— start TEXT EXTRACT —

BRIEF DESCRIPTION OF THE DRAWINGS
[0015] FIG. 1 is an illustration of a text document including a
list and a sub-list;
[0016] FIG. 2 is a functional block diagram of a system for
extracting information from lists in text in accordance with one
aspect of the exemplary embodiment;
[0017] FIG. 3 is a functional block diagram of a method for
extracting information from lists in text in accordance with
another aspect of the exemplary embodiment;
[0018] FIG. 4 illustrates an exemplary tree structure including
list item nodes;
[0019] FIG. 5 illustrates the exemplary tree structure including a
list node and list item nodes; and
[0020] FIGS. 6-8 illustrate exemplary parser rules.
DETAILED DESCRIPTION
[0021] Aspects of the exemplary embodiment relate to a system and
method for extracting information from lists in natural language
text.
[0022] A list can be considered as including a plurality of list
constituents including a "list introduction," which precedes and is
syntactically related to a set of two or more "list items." Each
list item may be denoted by a "list item label," comprising one or
more tokens, such as a letter, number, hyphen, or the like,
although this is not required. List items can have one or more
layout features representing the geometric structure of the text,
such as indents, although again this is not required. A list can
include many list items and span over several pages. A list can
contain sub-lists, each of which has the properties of a list. A
list may also contain one or more list item modifiers, each of
which links subsequent list items to the list introduction, without
being a continuation or sub-list of a previous list. A list can be
graphically represented by a list structure, e.g., in the form of a
tree structure. An "element" of a list can be any text string in a
list which is shorter than a sentence, such as a word, phrase,
number, or the like, and is generally wholly contained within a
respective list item or list introduction. A "main element" is an
element of a list constituent which is identified as such by
general parser rules. In general, one main element of a list item
is the syntactic head of the sequence of words in the list item.

— end TEXT EXTRACT —
— start RECORDS SHOWN —

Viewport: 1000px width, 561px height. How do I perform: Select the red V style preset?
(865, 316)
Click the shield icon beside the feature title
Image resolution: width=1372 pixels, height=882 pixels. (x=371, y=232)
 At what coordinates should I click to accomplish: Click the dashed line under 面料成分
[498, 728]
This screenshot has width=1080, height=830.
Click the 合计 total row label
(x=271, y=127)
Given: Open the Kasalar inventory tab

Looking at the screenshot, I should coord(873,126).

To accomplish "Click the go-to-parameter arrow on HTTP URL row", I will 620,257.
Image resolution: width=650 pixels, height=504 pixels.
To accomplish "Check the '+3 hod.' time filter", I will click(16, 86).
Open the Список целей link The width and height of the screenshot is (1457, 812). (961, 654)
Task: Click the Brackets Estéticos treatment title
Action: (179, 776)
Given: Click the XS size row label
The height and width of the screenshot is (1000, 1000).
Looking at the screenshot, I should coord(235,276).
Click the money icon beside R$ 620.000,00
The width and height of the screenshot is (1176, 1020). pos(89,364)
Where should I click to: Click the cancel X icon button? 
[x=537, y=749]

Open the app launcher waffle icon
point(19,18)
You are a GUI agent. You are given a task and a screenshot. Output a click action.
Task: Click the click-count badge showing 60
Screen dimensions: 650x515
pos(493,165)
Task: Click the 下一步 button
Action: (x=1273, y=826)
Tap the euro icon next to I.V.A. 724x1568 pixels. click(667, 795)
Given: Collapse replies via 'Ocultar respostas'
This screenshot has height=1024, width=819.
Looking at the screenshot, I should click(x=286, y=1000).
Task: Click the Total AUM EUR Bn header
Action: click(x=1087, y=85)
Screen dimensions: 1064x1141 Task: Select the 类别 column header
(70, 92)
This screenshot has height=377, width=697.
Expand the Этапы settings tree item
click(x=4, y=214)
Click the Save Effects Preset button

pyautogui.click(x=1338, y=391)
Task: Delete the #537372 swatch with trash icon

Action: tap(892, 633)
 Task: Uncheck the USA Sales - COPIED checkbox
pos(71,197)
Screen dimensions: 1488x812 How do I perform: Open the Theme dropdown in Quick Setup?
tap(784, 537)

— end RECORDS SHOWN —

■ **CHALLENGES**:
- a) Duplicate the passage on extracting information from lists between "BRIEF DESCRIPTION OF" and "exemplary parser rules.", inclusive.
- b) Edit the entries between the lines holding "Given: Open the Kasalar inventory tab" and "Action: (179, 776)", inclusive, swapping "To accomplish" for "To complete" and leaving all else unchanged. Return only those lines.

■ **SOLUTIONS**:
- a)
BRIEF DESCRIPTION OF THE DRAWINGS
[0015] FIG. 1 is an illustration of a text document including a
list and a sub-list;
[0016] FIG. 2 is a functional block diagram of a system for
extracting information from lists in text in accordance with one
aspect of the exemplary embodiment;
[0017] FIG. 3 is a functional block diagram of a method for
extracting information from lists in text in accordance with
another aspect of the exemplary embodiment;
[0018] FIG. 4 illustrates an exemplary tree structure including
list item nodes;
[0019] FIG. 5 illustrates the exemplary tree structure including a
list node and list item nodes; and
[0020] FIGS. 6-8 illustrate exemplary parser rules.

- b)
Given: Open the Kasalar inventory tab

Looking at the screenshot, I should coord(873,126).

To complete "Click the go-to-parameter arrow on HTTP URL row", I will 620,257.
Image resolution: width=650 pixels, height=504 pixels.
To complete "Check the '+3 hod.' time filter", I will click(16, 86).
Open the Список целей link The width and height of the screenshot is (1457, 812). (961, 654)
Task: Click the Brackets Estéticos treatment title
Action: (179, 776)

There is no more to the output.